-------- SOURCE DOCUMENT
You like informational topologies as well. I bought the audiobook of Blindsight recently and noticed that on the listen. Good way to explain Siri.

Docbrain
Guest
Docbrain
11 years ago

So, your new book will be edited in this anthology? And it is series of a books, or a one book? And what the dish, with so big boobs on a cover?

Alyx Dellamonica
Guest
11 years ago

New story! New Story!! Hurrah!!

Jeremy
Guest
Jeremy
11 years ago

Congratulations to all! Ill be keeping at eye out for this anthology on Amazon.

@Docbrain:

Big boobs + adolescent male readers = $$$

Mr Non-Entity
Guest
Mr Non-Entity
11 years ago

@Peter Watts: Using “Euclidean” isn’t to be thought a sin by those who are fans of HP Lovecraft. Of course, it’s even better if you’re over-using “non-Euclidean”. See also Algernon Blackwood, Stephen King, and Charles Stross. Either way, I certainly don’t mind, but I’m still a bit puzzled by all of that “benthic” stuff. 😉

@Generally Speaking: Although there are probably increasing numbers of females who like SF (and eventually non-fiction sciences), the core audience remains the sort of male teen who is both highly intelligent and imaginative, as well as eternally without a date probably until well after college. A cover with Space Girls In Tights is sure to catch their eye as well as, or better than, a Sports Illustrated cover with Nina Agdal. No disrespect to the Finnish supermodel, but she might not quite get ahead of the learning curve for patching those pesky meteoroid holes in the inflatable space-habitat, but Space Girl In Tights (theoretically) inspires the male teen SF fan because she’s not only dressed for the job rather than wearing a bikini, but is hot as well as being dressed for lunar excursions of the highly-technical kind. How this might appeal to female teen SF fans, I don’t actually know. But if it somehow does and will cause them to read this story collection where the gray eminences rub elbows with the rising talents, it’s still all good.

BTW whatever happened to “Feminist SF” as in James Tiptree Jr (Alice B Sheldon), Kate Wilhelm, or Joanna Russ? OMFG. Just noticed. RIP.

Michèle Laframboise
Guest
11 years ago

Hi Peter.

I did try for this antho, but none of my texts (translated from French) were ready enough, or the good lenght. Sigh.
Maybe next time!

Pad
Guest
Pad
11 years ago

(trying to type this on my first tablet PC, I apologise for any gobbledygook)
Sorry to read about your loss Mr Watts. I know you must be feeling really raw right now and I doubt that anything I, or anybody else can write will make any difference to you at the moment. But I hope that you can accept these words as the written equivalent of pat on the shoulder.

He was your dad and you loved him, that fact alone is enough.
----------------
> _TASKS FOR THIS EXERCISE_:
a) According to the comment thread, what did the first commenter recently buy?
b) Quote the comment thread from "I did try for" to "on the shoulder.".
The stored data has no connection to the comment thread.
-------- DATA EXTRACTS
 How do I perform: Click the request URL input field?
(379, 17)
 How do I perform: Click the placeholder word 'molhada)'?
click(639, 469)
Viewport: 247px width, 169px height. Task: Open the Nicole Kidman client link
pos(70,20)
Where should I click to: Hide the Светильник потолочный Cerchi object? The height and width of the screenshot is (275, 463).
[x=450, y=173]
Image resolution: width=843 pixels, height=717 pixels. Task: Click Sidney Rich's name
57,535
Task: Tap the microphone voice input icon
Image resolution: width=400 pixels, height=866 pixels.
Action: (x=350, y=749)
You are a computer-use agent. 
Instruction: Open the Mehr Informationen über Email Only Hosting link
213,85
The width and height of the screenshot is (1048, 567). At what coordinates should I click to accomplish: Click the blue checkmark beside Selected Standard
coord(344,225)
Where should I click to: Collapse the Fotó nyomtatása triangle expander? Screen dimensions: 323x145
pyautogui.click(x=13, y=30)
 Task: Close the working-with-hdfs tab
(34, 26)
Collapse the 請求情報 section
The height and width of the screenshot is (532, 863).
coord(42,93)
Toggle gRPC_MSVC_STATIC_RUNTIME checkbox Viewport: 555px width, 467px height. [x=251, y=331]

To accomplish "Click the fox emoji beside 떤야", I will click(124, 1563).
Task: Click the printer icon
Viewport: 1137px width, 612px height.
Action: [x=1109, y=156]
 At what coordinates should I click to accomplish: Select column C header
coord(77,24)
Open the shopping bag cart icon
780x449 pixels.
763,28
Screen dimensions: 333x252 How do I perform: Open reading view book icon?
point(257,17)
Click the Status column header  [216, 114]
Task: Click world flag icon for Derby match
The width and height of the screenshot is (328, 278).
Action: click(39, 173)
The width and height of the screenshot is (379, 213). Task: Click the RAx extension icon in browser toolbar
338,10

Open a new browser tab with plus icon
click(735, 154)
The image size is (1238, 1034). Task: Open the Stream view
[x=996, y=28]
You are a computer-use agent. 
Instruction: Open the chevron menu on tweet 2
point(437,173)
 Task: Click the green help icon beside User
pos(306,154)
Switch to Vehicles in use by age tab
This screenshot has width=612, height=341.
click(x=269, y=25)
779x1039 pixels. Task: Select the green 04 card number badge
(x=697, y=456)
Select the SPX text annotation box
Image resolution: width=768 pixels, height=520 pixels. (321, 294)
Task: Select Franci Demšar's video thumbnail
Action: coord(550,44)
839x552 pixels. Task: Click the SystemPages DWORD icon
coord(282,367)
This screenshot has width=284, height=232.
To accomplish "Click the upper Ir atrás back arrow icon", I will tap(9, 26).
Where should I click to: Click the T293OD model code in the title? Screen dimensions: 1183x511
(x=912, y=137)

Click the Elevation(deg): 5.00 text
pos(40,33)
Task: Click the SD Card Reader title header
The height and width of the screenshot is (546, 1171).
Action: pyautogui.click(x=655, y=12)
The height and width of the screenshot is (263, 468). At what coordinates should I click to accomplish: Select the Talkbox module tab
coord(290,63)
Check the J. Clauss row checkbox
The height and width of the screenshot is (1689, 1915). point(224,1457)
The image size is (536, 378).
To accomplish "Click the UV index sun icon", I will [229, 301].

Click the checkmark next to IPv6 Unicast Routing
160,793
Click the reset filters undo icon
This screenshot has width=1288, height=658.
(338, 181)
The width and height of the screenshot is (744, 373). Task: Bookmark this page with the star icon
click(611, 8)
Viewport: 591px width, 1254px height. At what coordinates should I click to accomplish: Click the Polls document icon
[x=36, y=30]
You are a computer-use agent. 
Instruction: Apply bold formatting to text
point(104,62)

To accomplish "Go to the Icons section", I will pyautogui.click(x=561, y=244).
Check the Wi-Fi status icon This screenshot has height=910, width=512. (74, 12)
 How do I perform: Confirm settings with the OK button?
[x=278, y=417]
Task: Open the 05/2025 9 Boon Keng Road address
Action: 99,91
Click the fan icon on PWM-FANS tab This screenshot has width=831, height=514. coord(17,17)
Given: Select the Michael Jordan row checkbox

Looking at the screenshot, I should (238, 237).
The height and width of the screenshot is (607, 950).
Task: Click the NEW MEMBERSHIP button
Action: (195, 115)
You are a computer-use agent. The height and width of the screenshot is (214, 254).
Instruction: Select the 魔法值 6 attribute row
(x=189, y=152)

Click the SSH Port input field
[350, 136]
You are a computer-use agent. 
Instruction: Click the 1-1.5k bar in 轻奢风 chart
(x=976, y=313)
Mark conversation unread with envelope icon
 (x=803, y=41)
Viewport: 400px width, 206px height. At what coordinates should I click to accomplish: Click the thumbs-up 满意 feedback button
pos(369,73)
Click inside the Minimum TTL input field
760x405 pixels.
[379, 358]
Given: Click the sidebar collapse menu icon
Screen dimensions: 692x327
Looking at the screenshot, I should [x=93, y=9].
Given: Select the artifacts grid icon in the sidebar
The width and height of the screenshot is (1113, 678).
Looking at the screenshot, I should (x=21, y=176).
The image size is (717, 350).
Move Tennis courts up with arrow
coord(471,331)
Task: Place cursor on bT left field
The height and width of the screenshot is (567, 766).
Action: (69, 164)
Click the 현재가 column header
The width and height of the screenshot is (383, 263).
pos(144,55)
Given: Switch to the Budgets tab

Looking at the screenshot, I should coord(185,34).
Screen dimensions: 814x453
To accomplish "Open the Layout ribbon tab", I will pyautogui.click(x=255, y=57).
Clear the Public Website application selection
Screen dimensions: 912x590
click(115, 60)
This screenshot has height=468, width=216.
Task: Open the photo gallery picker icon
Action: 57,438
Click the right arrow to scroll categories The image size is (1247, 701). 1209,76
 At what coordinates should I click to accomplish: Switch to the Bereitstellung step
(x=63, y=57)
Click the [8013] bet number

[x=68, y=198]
----------------
> _ANSWERS FOR THIS EXERCISE_:
a) The audiobook of Blindsight.

b)
I did try for this antho, but none of my texts (translated from French) were ready enough, or the good lenght. Sigh.
Maybe next time!

Pad
Guest
Pad
11 years ago

(trying to type this on my first tablet PC, I apologise for any gobbledygook)
Sorry to read about your loss Mr Watts. I know you must be feeling really raw right now and I doubt that anything I, or anybody else can write will make any difference to you at the moment. But I hope that you can accept these words as the written equivalent of pat on the shoulder.